When I recently began reading the memoirs of nineteenth‐century Quaker abolitionist Levi Coffin, the first surprise was his account of area Quakers’ attitudes on abolition and Underground Railroad work. While they were anti‐slavery in general, they were very much against helping fugitive slaves escape: “Levi, we think the way forward is through changing the law, not breaking it.” “Levi, think about your business and how it could suffer. We worry about your family.” Most Quakers in the region were so adamantly against Coffin’s Underground Railroad work that he and a small group of like‐minded Quakers had to leave Western Yearly Meeting, which had voted against it.
While Coffin gives plenty of credit to others involved in the work, including many fugitive slaves who helped others escape, it’s also clear that he played a central, necessary role. Why was he so essential? What was it that he could do that others couldn’t? The answer is germane to the recent discussions of Quakers, business, and money, and it begs a fresh examination of our current, rather limited view of service.
In 1826, Coffin moved with many other Quakers from North Carolina to Indiana, and once he settled in Newport, he established three businesses, all of which were prosperous. He states clearly and repeatedly that his financial success is what allowed him to do Underground Railroad work, as it gave him the ability to keep a wagon and horses at ready; to hire drivers at all times of the day and night; to have plenty of food and extra clothes for those who arrived in rags, starving and cold. He had a large house, with the top floor devoted to hiding places and rooms where fugitives could stay. He also hosted many other people, who at times served as camouflage for the slaves; other guests were blissfully unaware of the large group of fugitive slaves residing one floor above them.

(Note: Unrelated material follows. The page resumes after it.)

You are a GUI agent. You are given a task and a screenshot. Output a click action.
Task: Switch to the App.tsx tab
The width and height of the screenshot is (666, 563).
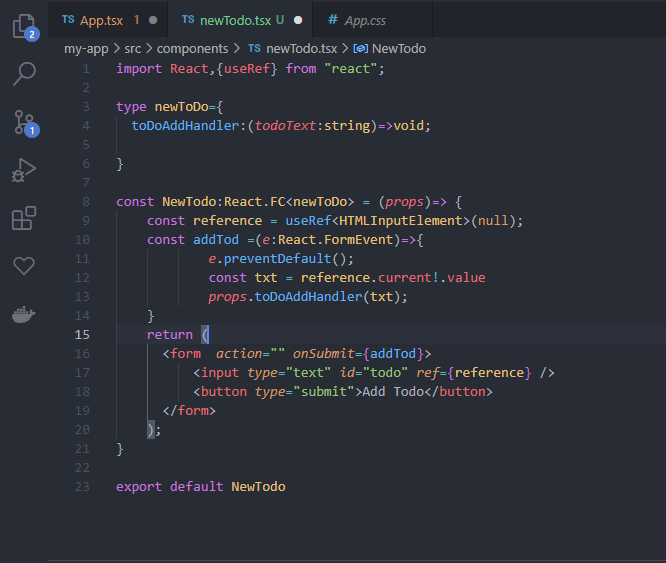[x=100, y=19]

He not only owned three businesses, but also became the director of a local bank branch and had decision‐making power on who received loans. His work with the railroad was fairly well known, and there was generous pay for capturing a fugitive slave. But the pro‐slavery men wanted to stay on Coffin’s good side due to his bank position, and that position gave him the protection to continue his work.
Over the course of 30 years, Coffin helped thousands of slaves on their way to Canada. Surely there is no better example of how financial success can be a source of great service to others. Every nonprofit depends on donations to stay alive, including our own; many meetings have benefited from bequests and an endowment funded by Quakers who were financially successful in their lives.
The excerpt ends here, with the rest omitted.